Looking at the Data and Looking Forward

Thanks to the work of Davanloo, Abbass, and others, we have helpful tools for understanding the ways emotions impact the body and create medically unexplained symptoms. We know medically unexplained symptoms burden the people who experience them and the medical system with lost time, lost resources, dashed hopes, and continued suffering. Finally, we have tools and methods for diagnosing and treating somatization of emotions that have shown efficacy and cost-effectiveness. To me, as Abbass (2004) has argued, these data make the case for the importance of heightened awareness of this information among health care consumers and practitioners.

It is my hope that with greater awareness of the ways emotions can impact health, doctors and patients alike will be more open to referrals to emotion-focused assessment services like the one described by Abbass (2005) and to therapies, such as ISTDP, that have demonstrated efficacy in treating medically unexplained symptoms. However, until this becomes part of standard medical practice, we can advocate for ourselves by asking questions about whether our symptoms could possibly be linked to stress, anxiety, or other issues, and by seeking out appropriate assessments and treatments.

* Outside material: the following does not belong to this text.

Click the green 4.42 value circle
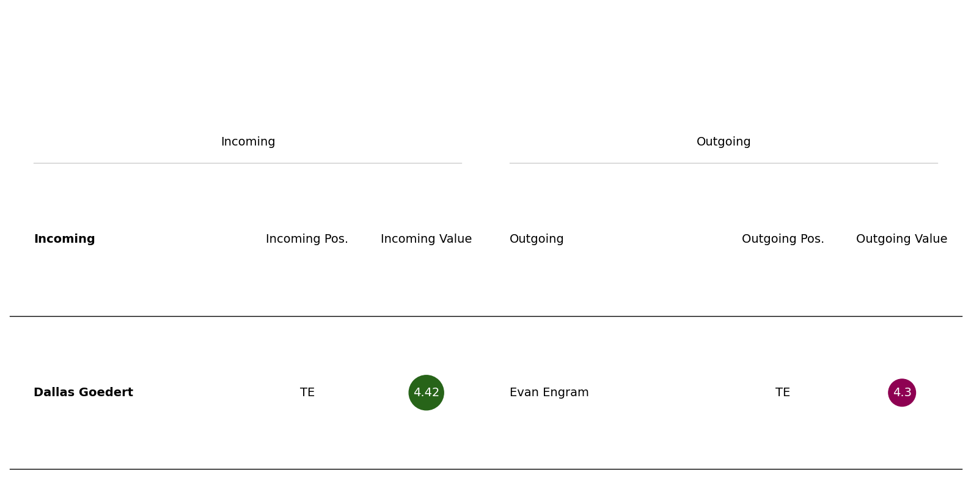971x483 pixels. click(x=426, y=393)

While we should not flip radically in the opposite direction and assume all our physical woes are psychosomatic, we may save ourselves from needless expenditures of time, money, and hope by having an emotion-focused interview early in the diagnostic process to establish whether emotional factors are contributing to our medically unexplained physical issues.

References:

  1. Abbass, A. (2003). The cost-effectiveness of short-term dynamic psychotherapy. Expert Review of Pharmacoeconomics Outcomes Research, 3, 535-539.
  2. Abbass, A. (2004). The case for specialty-specific core curriculum on emotions and health. Royal College Outlook, 1, 5-7.
  3. Abbass, A. (2005). Somatization: Diagnosing it sooner through emotion-focused interviewing. The Journal of Family Practice, 54, 215-224.
  4. Abbass, A., Campbell, S., Magee, K., & Tarzwell, R. (2009). Intensive short-term dynamic psychotherapy to reduce rates of emergency department visits for patients with medically unexplained physical symptoms: Preliminary evidence from a pre-post intervention study. Canadian Journal of Emergency Medicine, 11, 1-6.
  5. Abbass, A., Campbell, S., Hann, G., Lenzer, I., Tarzwell, R., & Maxwell, D. (2010). Cost savings of treatment of medically unexplained symptoms using intensive short-term dynamic psychotherapy by a hospital emergency department. Journal of the Academy of Medical Psychology, 1, 34-43.
  6. Davanloo, H. (2000). Intensive short-term dynamic psychotherapy: Selected papers of Habib Davanloo, MD. Chichester: Wiley.
  7. Janig, W. (2003). The autonomic nervous system and its coordination by the brain. In Davidson, R. J., Scherer, K. R., & Goldsmith, H. H. (Eds.), Handbook of affective sciences (pp. 135-187). Oxford: Oxford University Press.